Now, if there were an example, one describing how to make and use the subject matter of the claim, would you still think there is a section 112, p. 1 problem?
Ted,
Agree that we basically agree on policy concerns. Our disagreement is whether the current rule can plausibly be interpreted to create a good remedy. It seems we have two variables: (1) what constitutes “directly affect”, and (2) what constitutes a “related case”.
If both come out the way you propose, then the rule ends up basically requiring disclosure of cases that (1) involve similar issues (“directly affect”) and (2) have at least one common party (“related case”). So a very broad definition of what constitutes direct effect is narrowed by the interpretation of what constitutes a related case. The key is that you need both interpretations to stick, or you will create a very large loophole. You cannot invoke the disclose “generally” provision without limiting disclosure to cases involving an overlapping party, or parties will get away with very general disclosures even when specific cases are of special importance.
As for the interpretation of “related case,” you have already noted the problem. The more plausible reading, I think, is that the two sub-clauses themselves define what is a related case.
TJ,
Regardless of the route to the final rule, it seems we generally agree on what it should look like as a matter of policy.

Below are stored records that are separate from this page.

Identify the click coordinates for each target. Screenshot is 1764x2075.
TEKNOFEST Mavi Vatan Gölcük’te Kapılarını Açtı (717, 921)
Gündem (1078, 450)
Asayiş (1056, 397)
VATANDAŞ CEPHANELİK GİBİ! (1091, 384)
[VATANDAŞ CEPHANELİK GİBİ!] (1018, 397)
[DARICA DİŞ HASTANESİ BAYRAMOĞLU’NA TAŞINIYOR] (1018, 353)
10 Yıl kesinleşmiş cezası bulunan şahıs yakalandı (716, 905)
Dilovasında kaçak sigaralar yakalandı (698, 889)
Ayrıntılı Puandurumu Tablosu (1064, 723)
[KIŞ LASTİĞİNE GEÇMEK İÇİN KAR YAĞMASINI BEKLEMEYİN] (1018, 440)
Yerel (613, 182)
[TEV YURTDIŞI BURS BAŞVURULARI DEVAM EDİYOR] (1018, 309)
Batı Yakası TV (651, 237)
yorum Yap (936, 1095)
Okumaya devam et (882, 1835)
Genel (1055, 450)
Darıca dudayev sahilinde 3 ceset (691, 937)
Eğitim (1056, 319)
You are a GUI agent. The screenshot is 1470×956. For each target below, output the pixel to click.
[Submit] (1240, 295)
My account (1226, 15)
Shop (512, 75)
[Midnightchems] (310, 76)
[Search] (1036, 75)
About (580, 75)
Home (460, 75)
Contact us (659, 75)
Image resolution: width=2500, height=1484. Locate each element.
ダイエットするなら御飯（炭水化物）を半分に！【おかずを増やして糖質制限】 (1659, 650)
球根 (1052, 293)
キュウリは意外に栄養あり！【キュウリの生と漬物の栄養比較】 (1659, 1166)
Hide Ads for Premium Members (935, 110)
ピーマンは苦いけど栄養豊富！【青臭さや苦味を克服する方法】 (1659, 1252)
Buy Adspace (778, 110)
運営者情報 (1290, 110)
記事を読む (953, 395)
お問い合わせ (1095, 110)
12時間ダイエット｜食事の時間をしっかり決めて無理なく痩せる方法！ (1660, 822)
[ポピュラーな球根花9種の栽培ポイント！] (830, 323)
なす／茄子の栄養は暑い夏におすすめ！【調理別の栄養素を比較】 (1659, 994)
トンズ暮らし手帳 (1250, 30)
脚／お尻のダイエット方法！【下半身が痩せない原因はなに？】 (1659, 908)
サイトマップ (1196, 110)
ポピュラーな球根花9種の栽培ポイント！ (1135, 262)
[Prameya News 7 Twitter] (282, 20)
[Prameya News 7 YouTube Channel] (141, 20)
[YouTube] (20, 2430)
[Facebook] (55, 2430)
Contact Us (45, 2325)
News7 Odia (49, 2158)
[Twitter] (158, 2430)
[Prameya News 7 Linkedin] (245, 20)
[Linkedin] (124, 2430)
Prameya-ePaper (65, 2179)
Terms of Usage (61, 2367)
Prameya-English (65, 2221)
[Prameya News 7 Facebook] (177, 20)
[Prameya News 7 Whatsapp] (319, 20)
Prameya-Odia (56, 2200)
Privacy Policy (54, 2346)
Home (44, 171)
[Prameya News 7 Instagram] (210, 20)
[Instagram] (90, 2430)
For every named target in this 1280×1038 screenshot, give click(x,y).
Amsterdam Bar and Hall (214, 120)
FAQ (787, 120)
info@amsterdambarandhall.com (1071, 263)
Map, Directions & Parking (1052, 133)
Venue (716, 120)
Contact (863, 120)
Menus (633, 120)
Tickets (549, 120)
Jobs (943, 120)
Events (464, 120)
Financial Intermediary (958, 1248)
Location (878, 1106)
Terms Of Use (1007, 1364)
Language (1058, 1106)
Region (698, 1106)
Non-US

Although I did not state as much in the post, I do think the “many cases” provision is sensible. Because my proposal is limited to “any pending case involving at least one of the same parties and the same or similar issues,” it seems that it would be rare for any litigant on appeal to have so “many cases” pending in district court that it could invoke the exception and describe them “generally.”
However, in such a rare situation, I do not see a need for a litigant to specifically list each and every case in the district courts involving them or other parties raising the same or similar similar issues. As long as the cases are generally referenced in the briefs, the clerks could search on Westlaw or Lexis without too much trouble for the relevant cases, if the judges so desire. Alternatively, if the disclosure raised specific concerns, the court could request more information from the parties by a suitable order.
I’m interested to hear your take.
Ted,
I think we can largely agree to disagree on the details. I think the burden of disclosing all known court of appeals cases on an issue would be onerous in the same way that disclosing all known prior art is onerous. Not impossibly onerous; but sufficient that the rule needs to be clearer before I would be convinced this is what it required.
What I would be curious about is your emphasis on the fact that district court cases can be disclosed “generally.” Suppose that Lilly v. Teva is still in district court when the Lilly brief is due, in that Lilly waits until after filing its brief to notice an appeal. I would imagine that all the policy reasons behind your concern are still valid. But at least if I understand you correctly, you would accept a disclosure that “there are many cases pending in the district court that are affected by this court’s decision on whether a written description requirement exists.” That seems a rather large loophole to me.
It was stated that Lilly would gain with an Ariad victory. I respectfully disagree. Ariad has shown how they respond by disclosing the Lilly lawsuit prior to releasing the news about the patent approval. I would expect them to claim other Lilly compounds if Ariad won since this case started over 7 years ago and there has been many compounds in Lilly’s pipeline.
Extending Evista a few extra years would also extend Ariad’s cash flow … but it would not gain anything financially from Teva for their generic version unless Ariad sued them correct? So in that case both Ariad and Lilly would lose wouldn’t it? But Lilly has already written off Evista and Xigris when their patients expire with their recent actions. Where Ariad needs that money but then must share it with the other plaintiffs.
An Ariad victory could also affect Amgen’s victory and the other 48 companies apparently warned about their infringement back in 2002. I’m sure the CEO would pressure others as well.
Ariad has already rescinded several of their original when it was reviewed and rejected by the USPTO which points a weakness in the patent.
The jury trial was award based upon weak and misleading evidence, which I believe was one of the conclusions by this court earlier this year.
Innovation would be stifled by glut of ambiguous patents that claim everything with little factual truth which would result from an Ariad victory.
the claim clearly identified the invention
No, it didn’t. It clearly identified something that *could* be invented but a clear description of the claimed invention would require work to be done that the applicant failed to do. The point is that Applicant didn’t “invent” the claimed plasmid, as evidenced by the Applicant’s failure to describe the composition in a manner that would indicate that the Applicant had, in fact, legally conceived of the composition.
I assume the whole point of the OP is that one party should not be allowed to advance two contradictory legal theories at the same time.
I sense a first amendment problem if one is not allowed to do this.
So, what I am left with is that the real reason for the rule involves whether the party is arguing two contradictory fact theories at the same time. This makes more sense to me and, in my book, should be banned.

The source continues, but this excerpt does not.